TravelMind skips star ratings and learns your actual taste through swipes – surfacing places that fit you, not the algorithm's crowd.
ENTRY ANGLES
AI-powered personalized recommendation system using user taste simulation · Deep personalization through iterative training on real user feedback loops
VERTICALS
CAPABILITIES
AI/ML for user taste modeling and simulation, Recommendation algorithm development, User feedback collection and model refinement
TravelMind is an app that helps travelers find restaurants, cafés, and bars that actually match their taste – not the algorithm's taste.
The problem: the most popular tools fail at this. Google Maps pushes paid placements. TripAdvisor surfaces "highly rated" spots – rated by people whose preferences may have nothing to do with yours.
TravelMind claims to show the places that fit *your* taste specifically, ranked by how closely they match.
The training mechanism is simple: swipe venues left or right (like/dislike). The app's AI analyzes those signals and uses them to recommend venues in any city that match what the user has demonstrated they enjoy.
The AI draws on existing venue descriptions and reviews – from the venue's own site, Google Maps, TripAdvisor, and similar platforms. The real play is how it interprets that content for each specific user.
In plain terms: if a user consistently swiped right on venues described as cozy, quiet, and good for working – the app won't recommend a trendy spot with a vibrant atmosphere and high ratings, even if everyone else loves it.
The same source data produces entirely different ranked lists for different users – regardless of ratings or whether other people found reasons to praise or criticize a place. What others loved might be exactly what you'd hate, and vice versa.
The business model is venue advertising. A venue can pay to move up in results – but only if it actually matches the user's preferences, ideally served with the photo and description most likely to resonate with that user's taste. The same AI handles that optimization.
TravelMind launched this week, announced via Product Hunt.
TravelMind's founder came to this idea through her own experience. Arriving in an unfamiliar city, she'd spend hours scrolling through venues, filtering out influencer picks that reliably surfaced the trendiest spots rather than the most fitting ones.
Her diagnosis: the problem isn't a shortage of options – it's that recommendation engines "ignore individual taste." Everyone sees the same rankings, despite the fact that people want fundamentally different things.
To be fair, not every recommendation engine completely ignores user preferences. But it's safe to say that most of the systems people use daily are built on older architectures with older limitations.
Google News, for instance, has learned that headphones are interesting – and genuinely serves up new articles about them. But it cannot grasp that only full-size, wired, over-ear models are relevant.
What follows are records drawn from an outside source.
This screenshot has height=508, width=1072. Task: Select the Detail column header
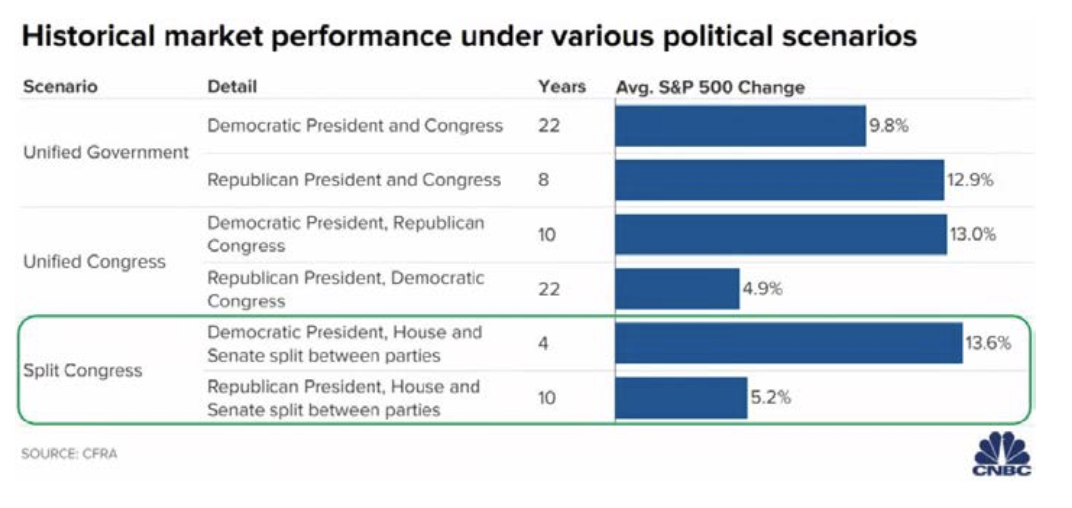pos(232,87)
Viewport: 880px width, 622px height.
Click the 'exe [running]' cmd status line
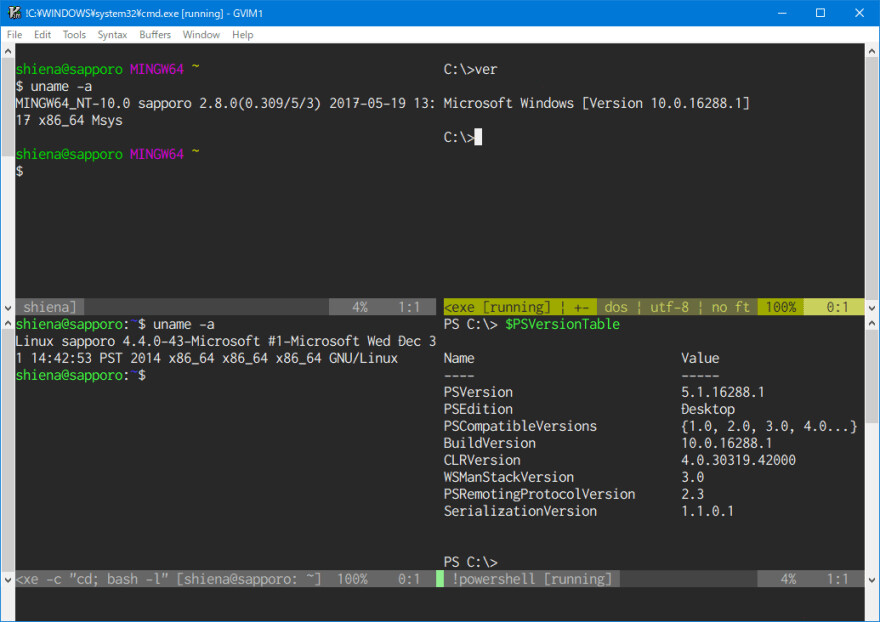(497, 307)
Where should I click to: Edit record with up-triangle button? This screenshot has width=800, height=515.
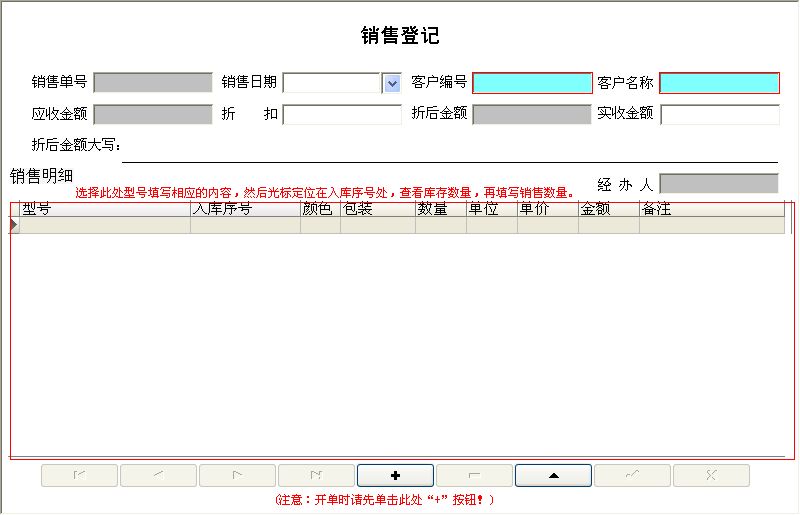point(554,475)
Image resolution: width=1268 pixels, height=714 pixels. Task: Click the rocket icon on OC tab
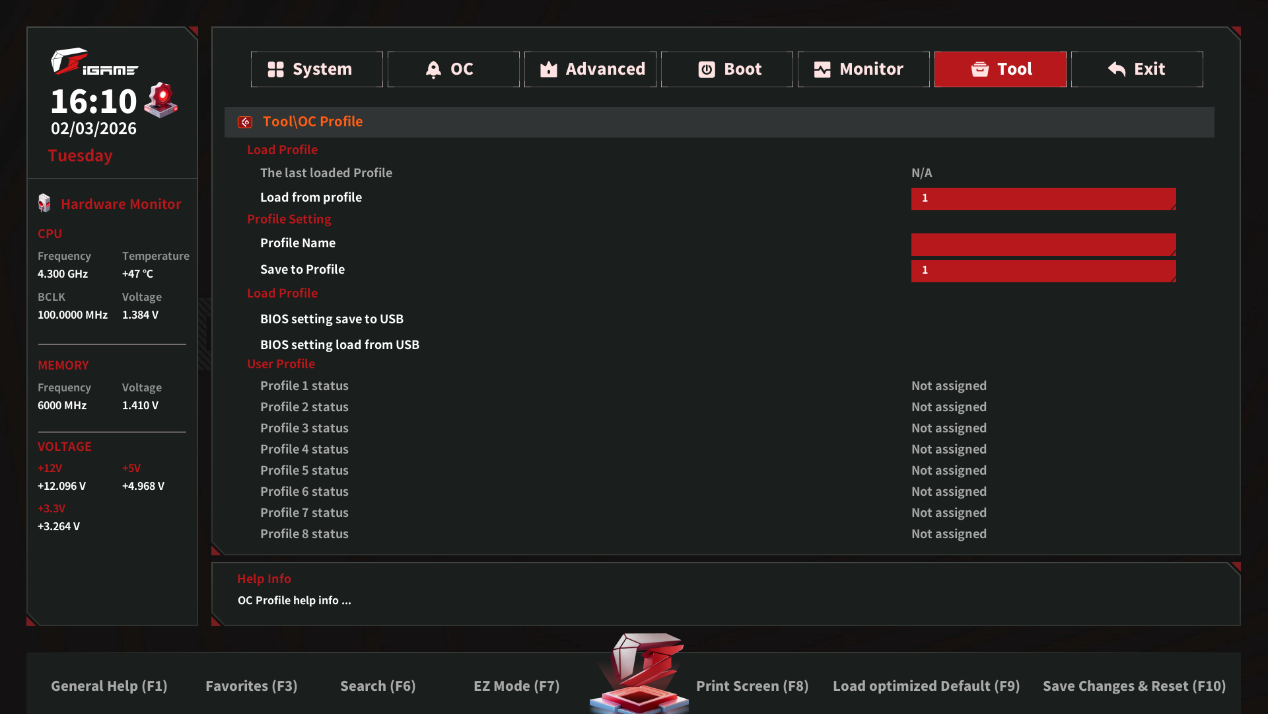pyautogui.click(x=433, y=69)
On-ears and wireless are noise.
Spotify's recommendation loop became genuinely annoying at some point – cycling through the same tracks repeatedly. Qobuz offered a marginally better algorithm, plus higher-resolution audio. But even Qobuz, having more or less worked out that French-language music is the preferred genre, can't figure out that only female vocals within that genre actually land.
Amazon's book recommendations surface bestselling business titles because they have high ratings – ratings driven by a mass audience that happily consumes motivational fare that has nothing to do with what a more demanding reader is after. Netflix recommends crime thrillers because the watch history contains crime thrillers – without understanding that what makes a thriller worth watching varies enormously from person to person.
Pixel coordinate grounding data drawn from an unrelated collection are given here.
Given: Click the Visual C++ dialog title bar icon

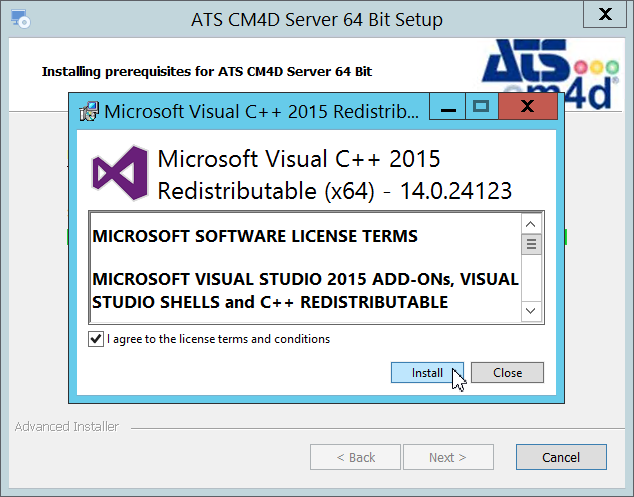Looking at the screenshot, I should [x=89, y=110].
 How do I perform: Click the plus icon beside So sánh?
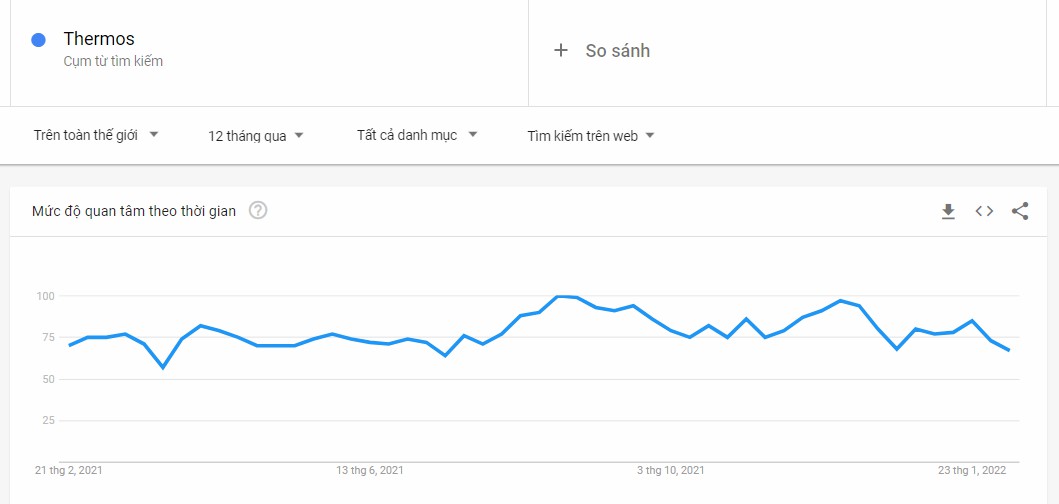coord(561,51)
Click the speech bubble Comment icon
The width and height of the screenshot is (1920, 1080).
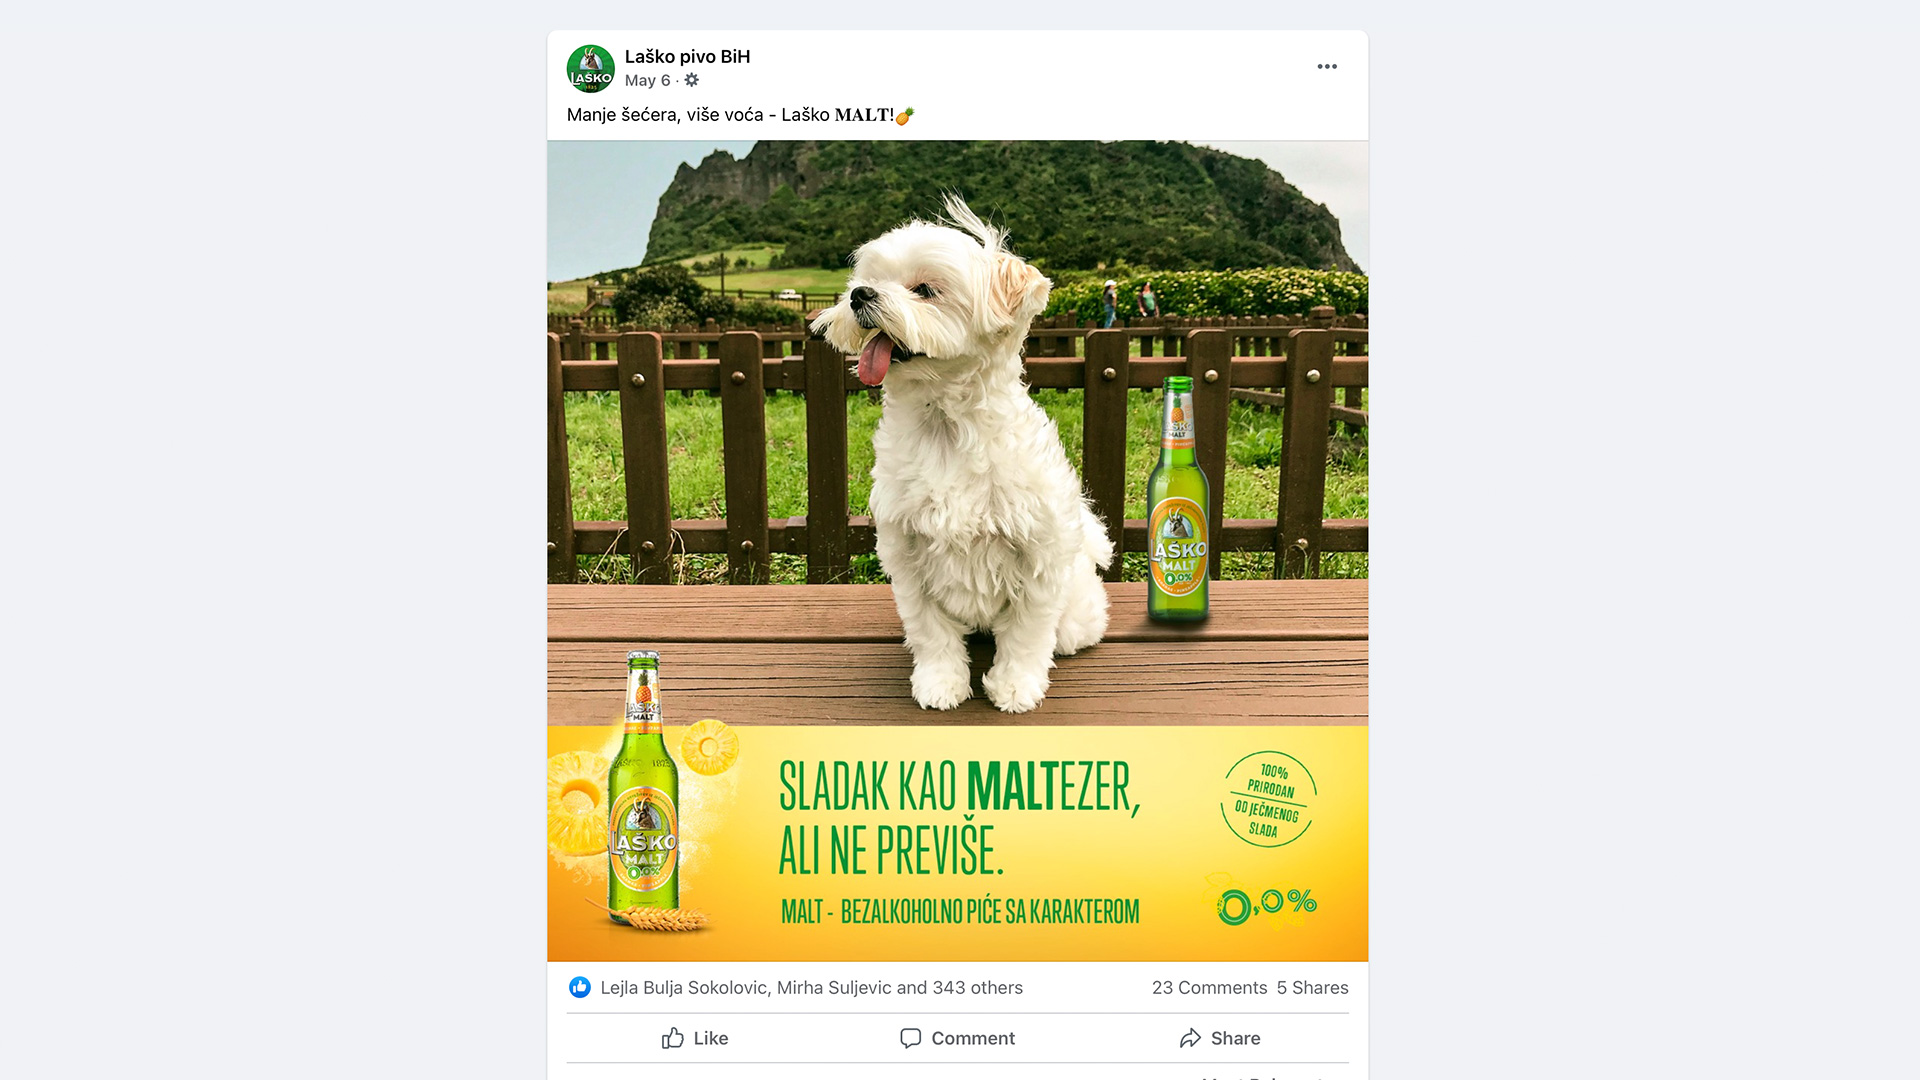[x=910, y=1038]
And none of these systems handle context or mood. It would be nice to listen to something completely different while working out without permanently corrupting the recommendation model. But most systems nail preferences to a static user profile with no situational awareness.
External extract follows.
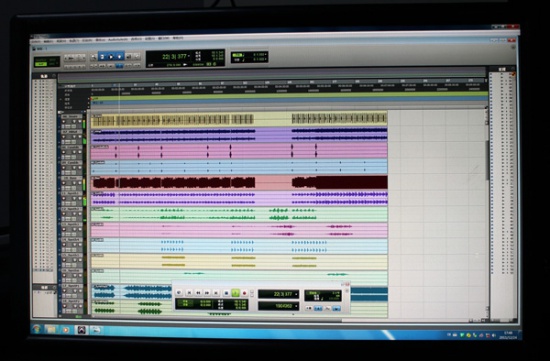Click the Play button in floating Transport window
Viewport: 550px width, 361px height.
coord(235,292)
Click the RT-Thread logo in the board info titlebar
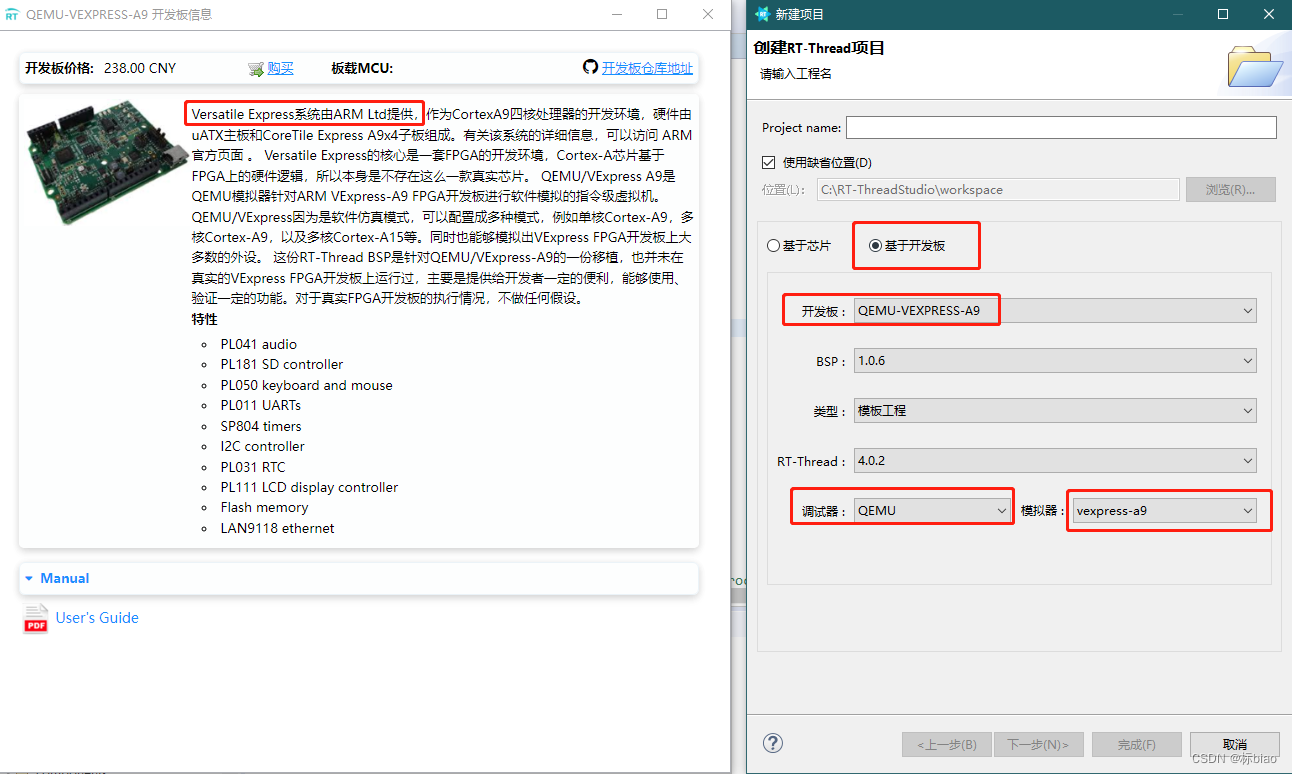 [x=14, y=15]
Meanwhile, AI is already capable of understanding not just that someone likes French music, but that within French music they specifically want female vocals – and not the rap subgenre that happens to share some sonic characteristics.
Surprisingly, recommendation systems across most domains are still not using AI deeply enough – or are applying it to insufficient depth of analysis to genuinely personalize to user taste.
A parallel trend: there are now quite a few startups using AI to simulate real users – letting companies test how a pitch deck, social post, video, or new product feature lands with a synthetic audience. Examples include Artificial Societies ([covered previously](/review/ljudi-ochen-predskazuemy-i-jetim-nuzhno-nauchitsja-polzovatsja)), Synthetiq, and Lakmoos.
But recommendation is the inverse challenge. The goal is to create an AI simulation of *one specific user's* taste – then use that model to score and rank products, venues, songs, or items in a way that individual user would actually prefer. The loop continues: train on real feedback, refine the model. The problem is clearly tractable. Someone just needs to get on it.
So – in which area do you feel most underserved by current recommendation systems? The market for building a genuinely taste-aware engine is wide open.